= 1972 Lebanese general election in Beirut III =

Voting to elect five members of the Lebanese parliament took place in the Beirut III district (one of three electoral districts in the city) in 1972, as part of the national general election of that year. Beirut III, consisting of the predominantly Muslim part of the city, had 4 Sunni Muslim seats and 1 Greek Orthodox seat (for more information about the Lebanese election system, see Elections in Lebanon).

The election in Beirut III was fiercely contested, with small margins between winning and losing sides. Two lists of candidates were in the fray in Beirut III, a list led by incumbent Prime Minister of Lebanon Saeb Salam and a list led by former Prime Minister Abdallah El-Yafi. There were also a number of independent candidates.

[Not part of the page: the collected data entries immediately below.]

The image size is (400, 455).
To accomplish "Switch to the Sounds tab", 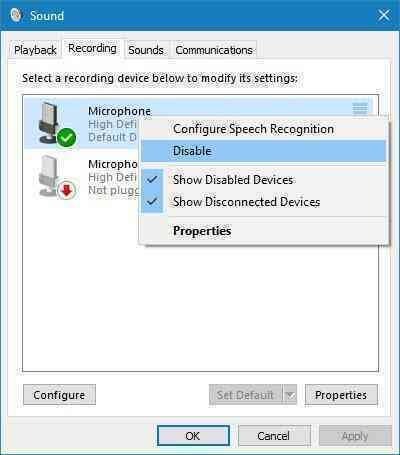I will [x=146, y=50].
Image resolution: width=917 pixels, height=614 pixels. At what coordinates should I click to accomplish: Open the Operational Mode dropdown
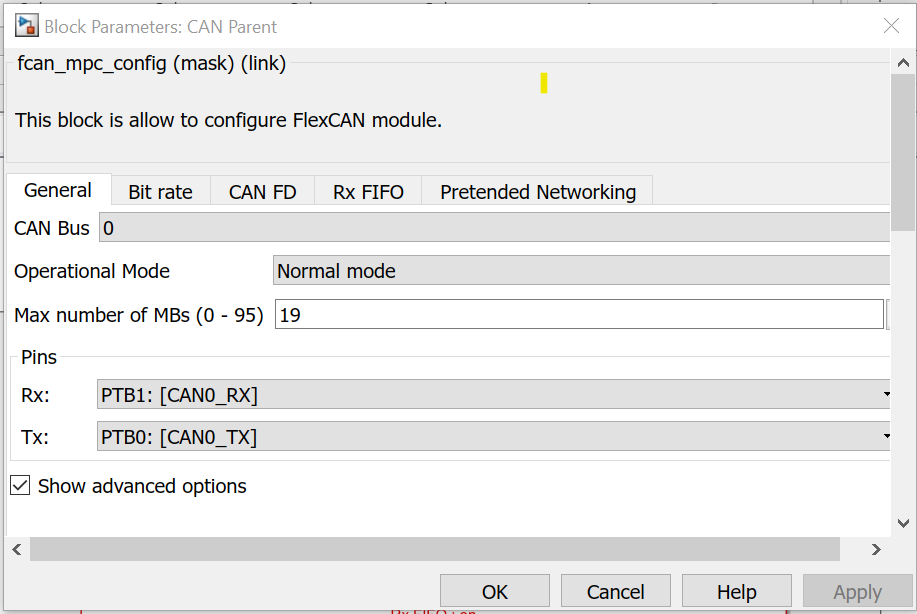(581, 271)
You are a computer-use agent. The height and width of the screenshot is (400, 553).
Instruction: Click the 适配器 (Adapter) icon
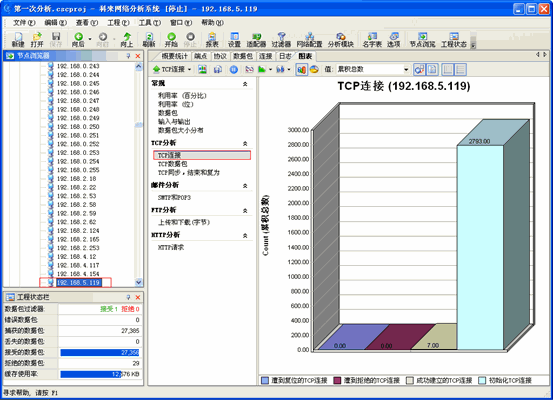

The election of Nasserist politician Najah Wakim, a leader of the Union of Working People's Forces, for the Greek Orthodox seat was one of the big surprises of the 1972 election. He did not run on any of the major lists, but Wakim unseated the veteran Greek Orthodox politician Nasim Majdalani. The Greek Orthodox community held a demonstration protesting against Wakim's election, arguing that he had been elected by Sunni voters.

==Results==

| Candidate | List | Votes | Sect | Elected? |
|---|---|---|---|---|
| Saeb Salam | Salam | 18,425 | Sunni | Yes |
| Zaki Mazboudi | Salam | 16,489 | Sunni | Yes |
| Najah Wakim | Independent | 16,033 | Greek Orthodox | Yes |
| Jamil Kibbi | Salam | 13,300 | Sunni | Yes |
| Uthman ad-Dana | El-Yafi | 12,872 | Sunni | Yes |
| Usama al-Fakhuri | El-Yafi | 12,264 | Sunni |  |
| Shafik Wazzan | Salam | 12,086 | Sunni |  |
| Nasim Majdalani | Salam | 11,031 | Greek Orthodox |  |
| Mu'in Hamud | Independent | 9,492 | Sunni |  |
| Muhammad Itani | El-Yafi | 9,081 | Sunni |  |
| Abdallah El-Yafi | El-Yafi | 8,734 | Sunni |  |
| Roger Assi | El-Yafi | 7,503 | Greek Orthodox |  |
| Hassan Saab | Independent | 5,217 | Sunni |  |
| Basim al-Jisr | Independent | 4,165 | Sunni |  |

In addition to the candidates in the table above, there were eight Sunni and three Greek Orthodox candidates that each received less than 4,000 votes.